Dicen que la voz de nuestra gente amada es lo primero que reconocemos y también lo primero que olvidamos. Las voces de los nuestros son apapachos de palabras y caricias sonoras. A veces suenan a tormenta, a truenos y relámpagos, pero sin ruido no sería tan emocionante esta vida.
Javier, nuestro hijo mayor entró al mundo con mucho alarido. Lloró con tal escándalo, que dejó en claro lo bien que se formaron sus cuerdas vocales y pulmones. Aún en la sala de partos, Alex lo puso sobre mi pecho y me pidió que le hablara. Así lo hice. A paso de palabra, se fue calmando. Con los ojos hinchados como empanadas, me devolvió la mirada. Atendiendo a mis sonidos, su llanto se fue, y en su lugar dejó los suspiros más dulces que he escuchado. Me gusta creer que reconoció la voz que durante nueve meses lo acompañó mientras nadaba en mi barriga.

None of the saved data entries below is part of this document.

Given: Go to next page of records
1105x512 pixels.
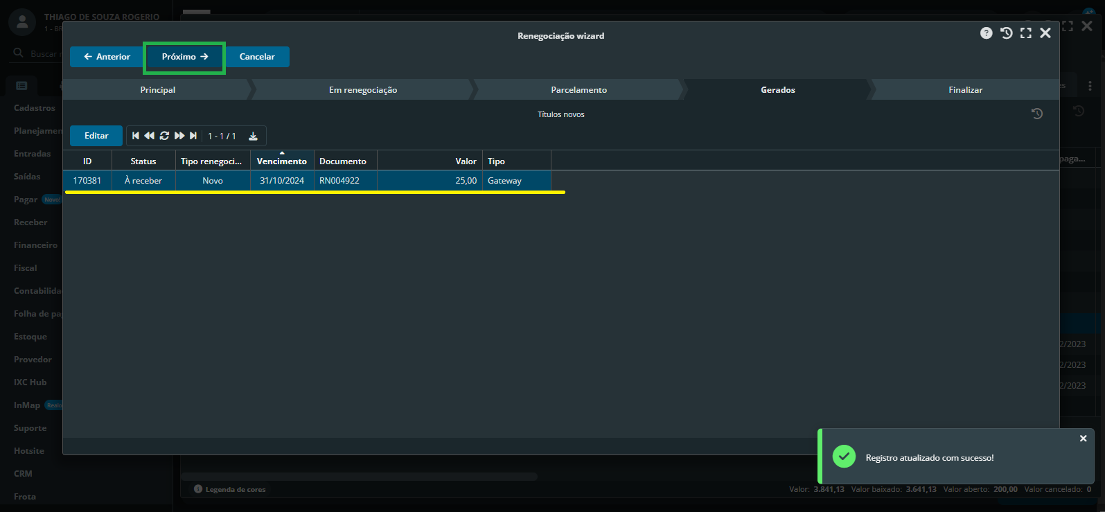Looking at the screenshot, I should point(179,136).
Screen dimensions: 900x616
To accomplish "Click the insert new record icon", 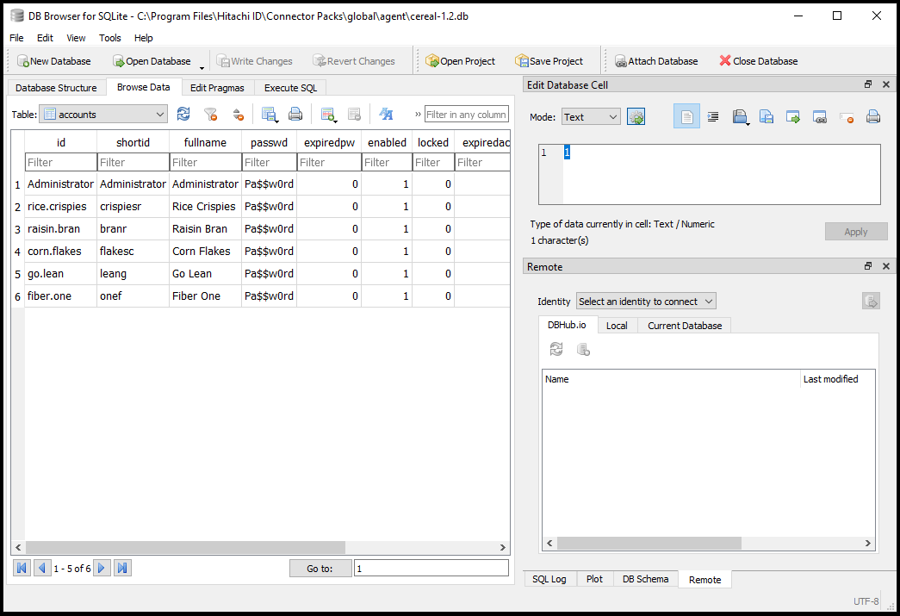I will 327,115.
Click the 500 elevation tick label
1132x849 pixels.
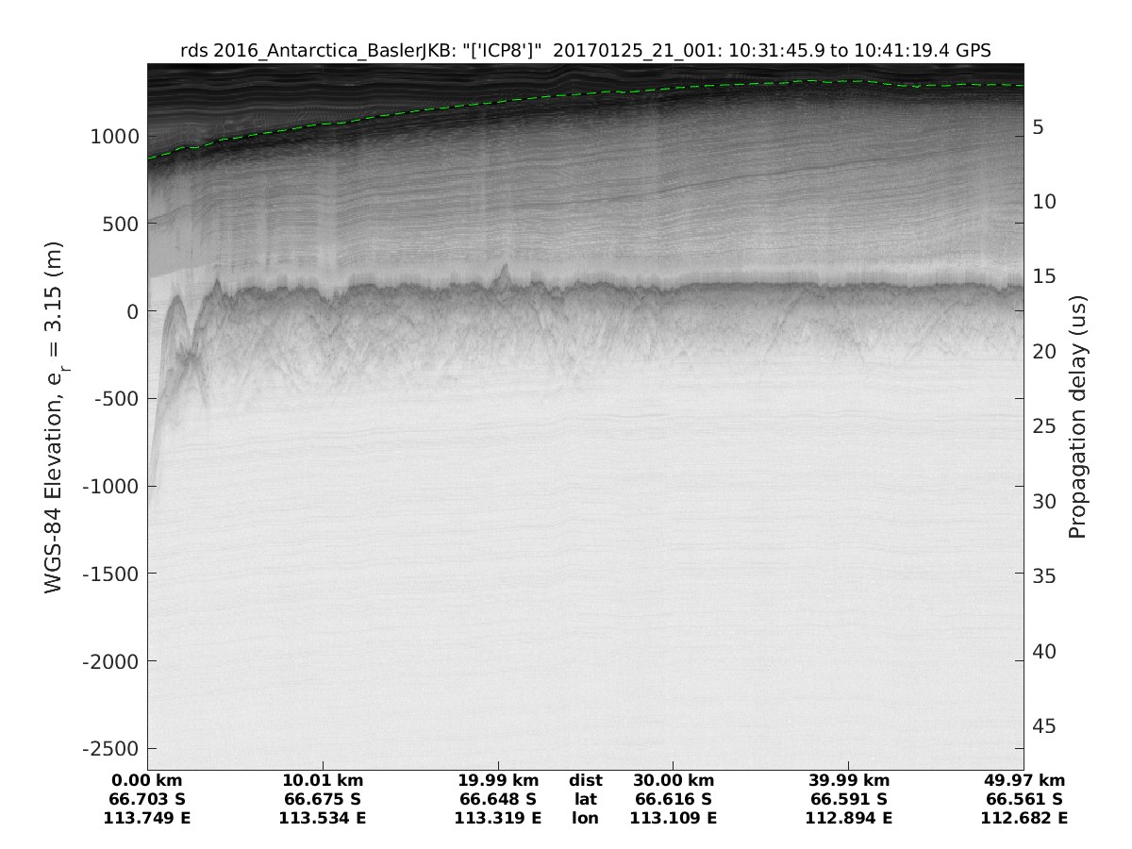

El día antes que murió mi papá, estuvimos platicando mientras nadábamos en el canal del Jiote. Me explicó porque su reloj no se arruinaba aunque lo mojara, ese día aprendí que existen los relojes contra agua. Me habló también del arte de esquiar, porque mientras platicábamos mi mamá estaba esquiando. Durante muchos años, su voz y algunas expresiones precisas, sonaban claras y fuertes en mi memoria. Treinta y cinco años después del accidente, son susurros en mis recuerdos más desesperados. Debo hacer un esfuerzo para recordar el timbre de sus palabras. A veces lo logro, a veces no. Es como una grabación en cinta del siglo XX que ha perdido su fidelidad. Su imagen en cambio, es robusta, y con el transcurso de la vida ha crecido en el recuerdo.
La voz de mis hijos es mi música. Uno la tiene de poeta, y canta. Se parece a la de David Bisbal, no exagero. Me habla con dulzura…a veces. El otro la tiene de general del ejército. Es Mc Arthur vuelto a nacer y la usa magistralmente para dar órdenes. Son mis sonidos preferidos.